楚子虚坐在倒碧峰的峰顶上静思。

从倒碧峰往下望去,远远能看到净水河,以前他们是小动物时,经常在河水里嬉戏、打水仗,偶见河水里有一汪翠绿色倒影,就是这座山峰。

楚子虚思绪万千,怀念起曾经做小动物时的无忧无虑,自从披上了人的皮囊后,被世俗的条条框框束缚着,总有一些不自在。

“索索嗽嗽”,树林的草丛里传来阵阵动静,楚子虚走过去一瞅,是两只玩耍的小兔子,如同猫鼠兽态时那般互相追逐、打闹。闹着闹着,一只兔子赢了,把另一只兔子压住,交叠在一起。

这一切被猫楚子虚尽收眼底,他如梦初醒:春天是个交和配的季节!

毛动天和楚子虚常领聆梵音,可本质还是动物呀,化形后,染了七情六欲,又学了人的道德礼数。结果,兽不兽、人不人、妖不妖。
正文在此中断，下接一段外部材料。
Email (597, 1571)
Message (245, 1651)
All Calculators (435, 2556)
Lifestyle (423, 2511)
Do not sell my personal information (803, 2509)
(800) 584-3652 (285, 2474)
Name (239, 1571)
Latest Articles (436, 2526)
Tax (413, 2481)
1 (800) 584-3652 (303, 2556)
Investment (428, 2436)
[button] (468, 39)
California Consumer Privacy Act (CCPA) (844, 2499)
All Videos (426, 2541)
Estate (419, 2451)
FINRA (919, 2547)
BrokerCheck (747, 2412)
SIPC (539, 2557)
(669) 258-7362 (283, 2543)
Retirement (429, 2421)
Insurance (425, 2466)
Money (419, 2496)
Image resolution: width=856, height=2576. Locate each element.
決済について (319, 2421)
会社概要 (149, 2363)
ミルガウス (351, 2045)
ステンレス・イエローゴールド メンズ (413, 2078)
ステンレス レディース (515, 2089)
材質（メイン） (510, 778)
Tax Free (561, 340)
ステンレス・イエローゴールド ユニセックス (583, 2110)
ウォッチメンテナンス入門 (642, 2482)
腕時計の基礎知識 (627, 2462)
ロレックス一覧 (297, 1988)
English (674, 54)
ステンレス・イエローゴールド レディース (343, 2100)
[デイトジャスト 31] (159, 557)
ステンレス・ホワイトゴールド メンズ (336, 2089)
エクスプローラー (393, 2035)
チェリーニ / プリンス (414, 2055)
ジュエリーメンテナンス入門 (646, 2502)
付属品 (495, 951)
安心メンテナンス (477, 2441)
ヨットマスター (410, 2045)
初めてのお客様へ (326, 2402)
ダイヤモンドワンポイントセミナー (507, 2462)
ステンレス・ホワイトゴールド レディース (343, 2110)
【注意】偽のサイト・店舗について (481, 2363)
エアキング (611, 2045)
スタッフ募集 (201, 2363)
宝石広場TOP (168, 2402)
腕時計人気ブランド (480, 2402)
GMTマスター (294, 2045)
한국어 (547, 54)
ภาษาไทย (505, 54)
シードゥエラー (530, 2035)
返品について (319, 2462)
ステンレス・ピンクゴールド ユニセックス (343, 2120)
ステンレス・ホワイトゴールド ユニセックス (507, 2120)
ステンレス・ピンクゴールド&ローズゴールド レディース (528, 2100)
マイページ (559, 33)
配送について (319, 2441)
楚子虚浮想联翩:那猫每年春潮时期,总是会声嘶力竭的叫,像个小婴儿般哭闹。吵的自己心烦的很,有母猫找他交合,他故意躲起来。现在他化为人形,更不会随便找人解决了。话本里,一对恋人,情投意合后,再洞房花烛。那毛动天,每天都和自己在一起,哪还有恋人?和谁洞房花烛去?不洞房花烛怎么交和配?不交和配怎么降火?小猫是洗澡时脑子进水了吗?靠睡凉地板降欲望之火?

……

经过一天的苦思冥想,楚子虚顿开茅塞,决定帮好兄弟度过发情期,牺牲自己一只妖,幸福小猫一度春。

当天夜里,楚子虚把自己洗白白脱光光,找了篇活色生香的话本,等着毛动天过来念给自己听。

念了几段后,楚子虚双手托着头问道:“小猫,胡天胡地是什么意思?什么叫颠鸾倒凤,怎么就翻云覆雨了?”